▶ [Teks Sumber]:
============

Angka ketidakhadiran di kelas saya luar biasa tinggi. Isi kelas saya hampir tak pernah lengkap. padahal penghuninya cuma 14 orang. Selama 3 tahun ini baru kali ini saya gusar dengan angka ketidakhadiran. Tahun-tahun lalu selalu ada satu atau dua anak yang memang sering tidak hadir, karena alasan-alasan tertentu yang sudah membuat saya menyerah. Tetapi sisanya cukup aktif hadir di sekolah. Tentu saja absen karena sakit sekali atau dua kali wajar sekali. Saya juga begitu kok.
Saya pikir wajar juga kalau saya heran karena anak-anak di kelas saya tahun ini aktif bergantian tidak masuk sekolah. Tak lebih dari 10 hari selama satu kuartal saya bisa menemui kelas saya utuh berisi 14 anak.
Apakah cuaca begitu buruk sampai anak-anak sakit-sakitan? Saya membandingkan angka ketidakhadiran dari kelas 1 sampai 4, dan kelas saya tetap memegang rekor. Rekor kelas kami hanya dikalahkan oleh anak-anak TK yang sedang belajar sekolah.
Masa sih anak-anak di sekolah seperti ini kurang gizi? Hehe, orang-orang dewasa pun bisa kekurangan gizi tanpa melihat status sosial ekonomi. Itu hanya masalah gaya hidup. Lagipula agak sulit ya, mengajak anak-anak mau makan makanan yang sehat. Mereka sudah tahu enaknya sosis dan chicken nugget. Buah dan sayur lebih sulit disimpan dan disiapkan. Lagipula restoran-restoran makanan cepat saji jaraknya hanya sekedipan mata dari sekolah kami.

============

▶ [Tugas yang Diberikan 1]: Apakah setiap pernyataan berikut sesuai dengan teks tentang ketidakhadiran murid? Jawab ya atau tidak, lalu kutip persis kata-kata dari teks yang menjadi dasarnya. (a) Kelas penulis berisi 14 orang. (b) Penulis membandingkan angka ketidakhadiran dari kelas 1 sampai 6. (c) Restoran cepat saji letaknya jauh dari sekolah.
▶ [Tugas yang Diberikan 2]: Tuliskan kembali tanpa perubahan bagian teks tentang ketidakhadiran murid yang dimulai dengan "Angka ketidakhadiran di" dan berlanjut sampai "juga begitu kok.".

▶ [Bagian Data]:

============

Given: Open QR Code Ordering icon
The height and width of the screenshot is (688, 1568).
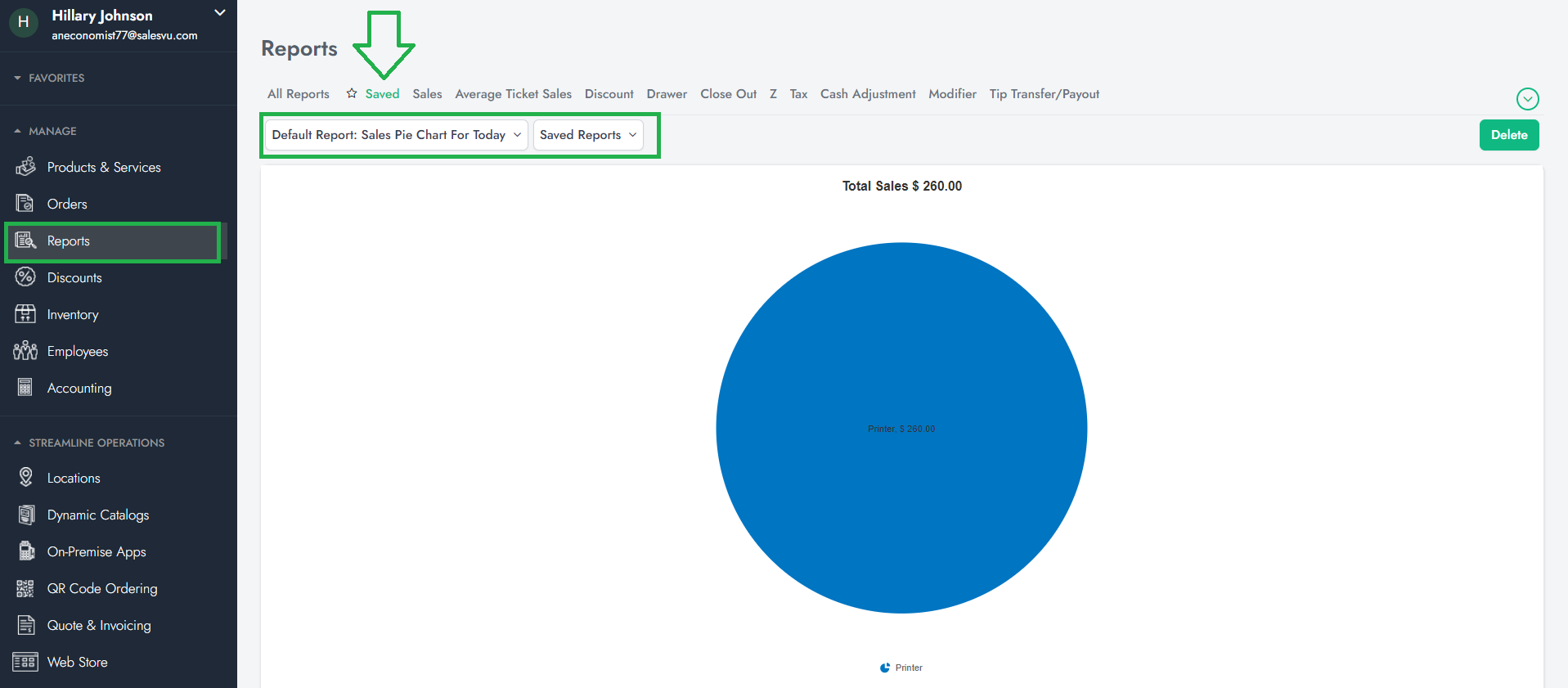Looking at the screenshot, I should (x=25, y=588).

============

▶ [Hasil Tugas 1]:
(a) Ya: "padahal penghuninya cuma 14 orang"
(b) Tidak: "Saya membandingkan angka ketidakhadiran dari kelas 1 sampai 4"
(c) Tidak: "restoran-restoran makanan cepat saji jaraknya hanya sekedipan mata dari sekolah kami"

▶ [Hasil Tugas 2]:
Angka ketidakhadiran di kelas saya luar biasa tinggi. Isi kelas saya hampir tak pernah lengkap. padahal penghuninya cuma 14 orang. Selama 3 tahun ini baru kali ini saya gusar dengan angka ketidakhadiran. Tahun-tahun lalu selalu ada satu atau dua anak yang memang sering tidak hadir, karena alasan-alasan tertentu yang sudah membuat saya menyerah. Tetapi sisanya cukup aktif hadir di sekolah. Tentu saja absen karena sakit sekali atau dua kali wajar sekali. Saya juga begitu kok.